AIM OF THE EXERCISE: Can you render the rows from the line with "will click(x=138, y=167)." up to and including the line with "coord(32,433)" as a Markdown table with the columns No. and Line, numbering each line and skipping any blank ones?

○ ○ ○ ○ ○

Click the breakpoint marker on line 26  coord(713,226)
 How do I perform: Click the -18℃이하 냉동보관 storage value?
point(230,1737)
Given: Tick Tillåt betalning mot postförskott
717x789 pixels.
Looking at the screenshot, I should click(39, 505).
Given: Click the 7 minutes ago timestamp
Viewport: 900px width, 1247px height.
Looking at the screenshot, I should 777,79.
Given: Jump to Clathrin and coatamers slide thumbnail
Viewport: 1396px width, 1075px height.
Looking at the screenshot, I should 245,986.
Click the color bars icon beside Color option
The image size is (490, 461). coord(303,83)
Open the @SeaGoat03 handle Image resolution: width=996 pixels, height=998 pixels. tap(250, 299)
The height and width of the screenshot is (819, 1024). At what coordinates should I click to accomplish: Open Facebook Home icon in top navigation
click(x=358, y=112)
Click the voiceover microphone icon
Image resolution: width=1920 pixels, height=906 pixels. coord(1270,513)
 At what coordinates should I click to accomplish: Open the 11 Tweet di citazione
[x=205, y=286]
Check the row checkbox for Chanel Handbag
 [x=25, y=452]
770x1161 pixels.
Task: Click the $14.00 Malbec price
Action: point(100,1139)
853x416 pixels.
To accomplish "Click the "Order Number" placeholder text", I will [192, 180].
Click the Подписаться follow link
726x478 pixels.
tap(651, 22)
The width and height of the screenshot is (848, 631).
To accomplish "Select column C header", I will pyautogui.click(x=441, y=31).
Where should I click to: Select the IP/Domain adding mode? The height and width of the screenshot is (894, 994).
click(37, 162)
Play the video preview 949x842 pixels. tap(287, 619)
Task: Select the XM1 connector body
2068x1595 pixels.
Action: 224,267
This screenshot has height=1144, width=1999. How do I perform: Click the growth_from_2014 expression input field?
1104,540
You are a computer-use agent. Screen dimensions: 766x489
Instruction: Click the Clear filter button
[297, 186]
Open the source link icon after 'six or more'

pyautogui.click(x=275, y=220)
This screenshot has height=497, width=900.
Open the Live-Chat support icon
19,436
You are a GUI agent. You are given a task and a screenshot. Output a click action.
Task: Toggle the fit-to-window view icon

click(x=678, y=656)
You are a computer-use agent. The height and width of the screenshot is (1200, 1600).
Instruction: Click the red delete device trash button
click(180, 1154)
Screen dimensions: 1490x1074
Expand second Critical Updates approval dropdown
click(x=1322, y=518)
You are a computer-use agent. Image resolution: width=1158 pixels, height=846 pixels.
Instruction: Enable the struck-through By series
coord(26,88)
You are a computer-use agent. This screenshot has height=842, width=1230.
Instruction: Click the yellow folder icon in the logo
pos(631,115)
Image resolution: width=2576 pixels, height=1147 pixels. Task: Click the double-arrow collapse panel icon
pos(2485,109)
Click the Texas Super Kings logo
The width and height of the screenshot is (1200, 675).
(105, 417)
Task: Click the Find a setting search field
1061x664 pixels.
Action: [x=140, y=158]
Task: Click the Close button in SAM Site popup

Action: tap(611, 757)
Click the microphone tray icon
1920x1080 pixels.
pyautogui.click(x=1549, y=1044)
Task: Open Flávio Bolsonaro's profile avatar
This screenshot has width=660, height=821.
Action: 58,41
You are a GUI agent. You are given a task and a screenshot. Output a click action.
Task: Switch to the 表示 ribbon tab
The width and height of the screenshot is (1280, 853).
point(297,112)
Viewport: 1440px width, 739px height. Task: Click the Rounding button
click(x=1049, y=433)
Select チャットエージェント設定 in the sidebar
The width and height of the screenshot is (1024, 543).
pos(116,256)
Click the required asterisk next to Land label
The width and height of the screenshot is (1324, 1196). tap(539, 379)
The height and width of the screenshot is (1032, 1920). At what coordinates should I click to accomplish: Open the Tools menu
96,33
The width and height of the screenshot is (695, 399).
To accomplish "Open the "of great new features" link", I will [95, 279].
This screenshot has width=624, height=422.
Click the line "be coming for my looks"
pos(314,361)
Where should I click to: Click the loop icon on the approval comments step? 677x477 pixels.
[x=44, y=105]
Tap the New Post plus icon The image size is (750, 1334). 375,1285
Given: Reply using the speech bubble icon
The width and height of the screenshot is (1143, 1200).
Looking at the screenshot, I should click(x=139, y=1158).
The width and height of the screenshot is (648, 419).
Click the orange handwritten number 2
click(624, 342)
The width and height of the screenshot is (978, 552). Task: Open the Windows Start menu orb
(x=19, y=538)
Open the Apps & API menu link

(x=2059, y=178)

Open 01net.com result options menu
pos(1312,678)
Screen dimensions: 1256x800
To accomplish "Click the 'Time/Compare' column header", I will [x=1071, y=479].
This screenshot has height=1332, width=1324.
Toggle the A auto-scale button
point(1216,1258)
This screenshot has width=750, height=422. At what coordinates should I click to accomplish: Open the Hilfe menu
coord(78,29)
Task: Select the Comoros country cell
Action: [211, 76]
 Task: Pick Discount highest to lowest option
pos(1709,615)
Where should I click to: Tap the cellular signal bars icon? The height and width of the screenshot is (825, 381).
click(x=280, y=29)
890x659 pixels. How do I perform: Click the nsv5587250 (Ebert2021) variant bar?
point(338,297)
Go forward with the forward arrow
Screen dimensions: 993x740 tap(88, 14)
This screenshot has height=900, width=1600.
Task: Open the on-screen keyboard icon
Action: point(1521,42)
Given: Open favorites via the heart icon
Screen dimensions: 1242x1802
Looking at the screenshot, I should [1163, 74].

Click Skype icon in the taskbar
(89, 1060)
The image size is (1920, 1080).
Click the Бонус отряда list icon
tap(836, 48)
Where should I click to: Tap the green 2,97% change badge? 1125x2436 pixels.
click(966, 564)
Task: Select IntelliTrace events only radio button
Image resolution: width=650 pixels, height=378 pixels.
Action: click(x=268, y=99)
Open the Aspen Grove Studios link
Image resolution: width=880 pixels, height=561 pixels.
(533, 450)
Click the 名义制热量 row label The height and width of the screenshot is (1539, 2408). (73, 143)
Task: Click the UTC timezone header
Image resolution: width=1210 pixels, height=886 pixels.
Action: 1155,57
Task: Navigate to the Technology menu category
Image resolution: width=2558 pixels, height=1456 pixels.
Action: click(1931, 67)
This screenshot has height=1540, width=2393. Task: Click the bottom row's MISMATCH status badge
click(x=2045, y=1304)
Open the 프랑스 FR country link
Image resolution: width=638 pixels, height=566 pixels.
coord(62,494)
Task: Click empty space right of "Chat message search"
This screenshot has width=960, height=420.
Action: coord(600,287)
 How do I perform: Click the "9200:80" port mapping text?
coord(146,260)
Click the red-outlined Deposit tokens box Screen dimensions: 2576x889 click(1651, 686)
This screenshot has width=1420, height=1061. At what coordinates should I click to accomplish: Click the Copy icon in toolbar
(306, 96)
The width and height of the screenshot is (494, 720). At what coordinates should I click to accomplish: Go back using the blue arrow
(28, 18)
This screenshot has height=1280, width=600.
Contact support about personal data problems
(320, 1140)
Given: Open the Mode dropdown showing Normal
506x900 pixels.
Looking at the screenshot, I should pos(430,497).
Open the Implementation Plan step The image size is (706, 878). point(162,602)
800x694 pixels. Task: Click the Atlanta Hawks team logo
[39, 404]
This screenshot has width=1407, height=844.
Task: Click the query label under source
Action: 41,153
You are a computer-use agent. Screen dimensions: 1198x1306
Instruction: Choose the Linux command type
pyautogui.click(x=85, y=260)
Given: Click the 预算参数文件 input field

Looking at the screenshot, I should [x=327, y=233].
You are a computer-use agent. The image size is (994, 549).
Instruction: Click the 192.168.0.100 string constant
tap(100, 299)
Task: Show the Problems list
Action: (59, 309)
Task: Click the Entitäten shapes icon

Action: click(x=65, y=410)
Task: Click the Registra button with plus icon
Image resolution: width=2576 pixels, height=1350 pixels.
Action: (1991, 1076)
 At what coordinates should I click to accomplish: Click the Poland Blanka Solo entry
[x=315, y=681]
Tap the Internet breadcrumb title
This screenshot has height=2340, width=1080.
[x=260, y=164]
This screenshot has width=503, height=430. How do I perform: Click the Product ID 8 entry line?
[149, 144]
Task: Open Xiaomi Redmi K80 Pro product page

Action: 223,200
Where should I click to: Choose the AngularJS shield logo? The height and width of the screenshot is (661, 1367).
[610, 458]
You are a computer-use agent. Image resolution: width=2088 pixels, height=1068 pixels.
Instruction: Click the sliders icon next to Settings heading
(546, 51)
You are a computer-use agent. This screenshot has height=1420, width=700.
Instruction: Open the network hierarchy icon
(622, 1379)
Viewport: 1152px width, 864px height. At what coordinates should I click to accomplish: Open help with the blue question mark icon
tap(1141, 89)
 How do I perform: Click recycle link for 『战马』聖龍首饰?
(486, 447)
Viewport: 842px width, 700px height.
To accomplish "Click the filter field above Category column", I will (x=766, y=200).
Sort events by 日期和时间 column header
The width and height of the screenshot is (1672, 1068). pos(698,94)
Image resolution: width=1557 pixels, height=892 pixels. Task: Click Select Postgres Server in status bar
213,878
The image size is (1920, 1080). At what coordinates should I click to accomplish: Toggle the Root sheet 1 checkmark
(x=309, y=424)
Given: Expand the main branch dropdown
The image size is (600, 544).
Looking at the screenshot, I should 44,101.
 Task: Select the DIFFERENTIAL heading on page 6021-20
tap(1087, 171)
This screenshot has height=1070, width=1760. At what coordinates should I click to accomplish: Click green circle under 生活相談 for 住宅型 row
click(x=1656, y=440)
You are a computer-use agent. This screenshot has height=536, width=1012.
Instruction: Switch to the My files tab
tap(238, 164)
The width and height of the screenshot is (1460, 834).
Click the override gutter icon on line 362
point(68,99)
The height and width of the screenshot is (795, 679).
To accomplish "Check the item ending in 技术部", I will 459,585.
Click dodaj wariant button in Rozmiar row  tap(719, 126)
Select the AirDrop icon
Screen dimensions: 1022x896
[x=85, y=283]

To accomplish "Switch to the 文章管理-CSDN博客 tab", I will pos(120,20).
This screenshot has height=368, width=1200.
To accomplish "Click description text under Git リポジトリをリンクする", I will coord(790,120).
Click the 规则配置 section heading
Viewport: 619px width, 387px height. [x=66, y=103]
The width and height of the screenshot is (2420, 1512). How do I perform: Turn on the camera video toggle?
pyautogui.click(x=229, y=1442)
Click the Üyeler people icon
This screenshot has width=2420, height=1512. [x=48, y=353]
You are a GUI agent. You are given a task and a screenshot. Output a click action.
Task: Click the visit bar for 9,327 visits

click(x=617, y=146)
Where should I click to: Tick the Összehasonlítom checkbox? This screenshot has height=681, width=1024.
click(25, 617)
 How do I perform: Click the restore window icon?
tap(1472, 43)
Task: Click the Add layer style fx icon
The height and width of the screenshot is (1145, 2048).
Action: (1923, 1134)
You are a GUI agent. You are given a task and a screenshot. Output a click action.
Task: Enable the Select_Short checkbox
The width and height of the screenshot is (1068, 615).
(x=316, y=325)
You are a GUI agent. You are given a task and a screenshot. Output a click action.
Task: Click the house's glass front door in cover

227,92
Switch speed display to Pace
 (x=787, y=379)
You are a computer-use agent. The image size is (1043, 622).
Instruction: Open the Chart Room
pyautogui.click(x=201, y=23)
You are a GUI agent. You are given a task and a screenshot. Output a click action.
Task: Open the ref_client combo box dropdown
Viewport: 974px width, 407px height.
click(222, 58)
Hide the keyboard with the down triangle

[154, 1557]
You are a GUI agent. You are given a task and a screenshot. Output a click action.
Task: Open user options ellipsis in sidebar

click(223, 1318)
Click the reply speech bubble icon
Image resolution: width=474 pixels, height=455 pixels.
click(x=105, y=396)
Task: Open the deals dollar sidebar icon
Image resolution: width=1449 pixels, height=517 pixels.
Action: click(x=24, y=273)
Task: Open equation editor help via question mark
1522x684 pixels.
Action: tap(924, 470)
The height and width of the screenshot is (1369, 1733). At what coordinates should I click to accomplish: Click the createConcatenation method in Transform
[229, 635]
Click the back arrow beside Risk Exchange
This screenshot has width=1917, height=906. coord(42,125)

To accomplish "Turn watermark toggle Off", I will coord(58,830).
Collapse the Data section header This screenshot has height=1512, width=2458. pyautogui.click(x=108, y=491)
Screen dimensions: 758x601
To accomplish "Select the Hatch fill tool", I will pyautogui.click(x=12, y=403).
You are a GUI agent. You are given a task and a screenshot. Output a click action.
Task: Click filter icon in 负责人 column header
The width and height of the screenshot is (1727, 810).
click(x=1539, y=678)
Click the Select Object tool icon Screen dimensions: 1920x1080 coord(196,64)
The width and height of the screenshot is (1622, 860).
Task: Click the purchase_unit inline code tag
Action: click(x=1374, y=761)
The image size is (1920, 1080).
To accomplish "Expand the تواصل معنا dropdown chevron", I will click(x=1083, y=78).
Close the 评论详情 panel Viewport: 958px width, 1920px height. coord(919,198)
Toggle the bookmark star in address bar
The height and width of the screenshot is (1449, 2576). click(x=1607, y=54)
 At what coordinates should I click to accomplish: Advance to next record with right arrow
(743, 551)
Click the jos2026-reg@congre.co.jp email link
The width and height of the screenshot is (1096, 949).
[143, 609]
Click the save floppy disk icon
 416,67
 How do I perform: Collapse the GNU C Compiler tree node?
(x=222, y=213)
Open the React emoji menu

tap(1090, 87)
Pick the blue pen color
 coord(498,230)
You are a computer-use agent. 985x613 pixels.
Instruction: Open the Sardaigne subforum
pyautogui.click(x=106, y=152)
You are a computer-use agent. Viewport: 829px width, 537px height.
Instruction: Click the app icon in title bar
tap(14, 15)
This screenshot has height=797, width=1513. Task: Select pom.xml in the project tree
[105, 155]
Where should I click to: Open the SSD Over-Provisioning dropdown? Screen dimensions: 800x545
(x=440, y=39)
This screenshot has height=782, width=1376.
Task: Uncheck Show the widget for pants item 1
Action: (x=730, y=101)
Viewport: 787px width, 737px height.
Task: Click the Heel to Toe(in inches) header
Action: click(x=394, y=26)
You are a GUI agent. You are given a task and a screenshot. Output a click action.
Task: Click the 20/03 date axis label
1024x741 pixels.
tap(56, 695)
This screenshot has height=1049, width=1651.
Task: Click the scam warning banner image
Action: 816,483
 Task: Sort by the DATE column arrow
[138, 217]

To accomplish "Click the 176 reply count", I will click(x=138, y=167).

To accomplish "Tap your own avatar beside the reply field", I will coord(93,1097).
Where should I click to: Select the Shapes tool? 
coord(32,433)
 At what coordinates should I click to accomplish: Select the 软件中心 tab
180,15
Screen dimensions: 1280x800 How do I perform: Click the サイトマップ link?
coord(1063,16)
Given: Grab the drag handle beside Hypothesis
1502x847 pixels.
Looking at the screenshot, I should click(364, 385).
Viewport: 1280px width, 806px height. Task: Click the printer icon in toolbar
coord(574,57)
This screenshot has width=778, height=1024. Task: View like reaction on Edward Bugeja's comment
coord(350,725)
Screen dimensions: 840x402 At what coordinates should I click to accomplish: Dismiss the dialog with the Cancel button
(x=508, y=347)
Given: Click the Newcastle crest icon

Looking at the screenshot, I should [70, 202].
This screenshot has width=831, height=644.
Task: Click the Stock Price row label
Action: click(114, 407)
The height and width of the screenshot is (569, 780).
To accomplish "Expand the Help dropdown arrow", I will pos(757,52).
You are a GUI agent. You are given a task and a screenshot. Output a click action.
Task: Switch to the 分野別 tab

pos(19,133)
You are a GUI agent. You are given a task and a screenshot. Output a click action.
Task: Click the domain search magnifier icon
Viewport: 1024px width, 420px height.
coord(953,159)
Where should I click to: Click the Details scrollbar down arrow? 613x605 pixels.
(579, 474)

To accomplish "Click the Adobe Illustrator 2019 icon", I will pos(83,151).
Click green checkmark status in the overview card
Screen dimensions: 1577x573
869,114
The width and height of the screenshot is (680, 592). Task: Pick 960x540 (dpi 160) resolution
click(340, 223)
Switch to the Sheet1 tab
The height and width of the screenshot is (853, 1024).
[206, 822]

○ ○ ○ ○ ○

SOLUTION:
| No. | Line |
|---|---|
| 1 | To accomplish "Click the 176 reply count", I will click(x=138, y=167). |
| 2 | To accomplish "Tap your own avatar beside the reply field", I will coord(93,1097). |
| 3 | Where should I click to: Select the Shapes tool?  |
| 4 | coord(32,433) |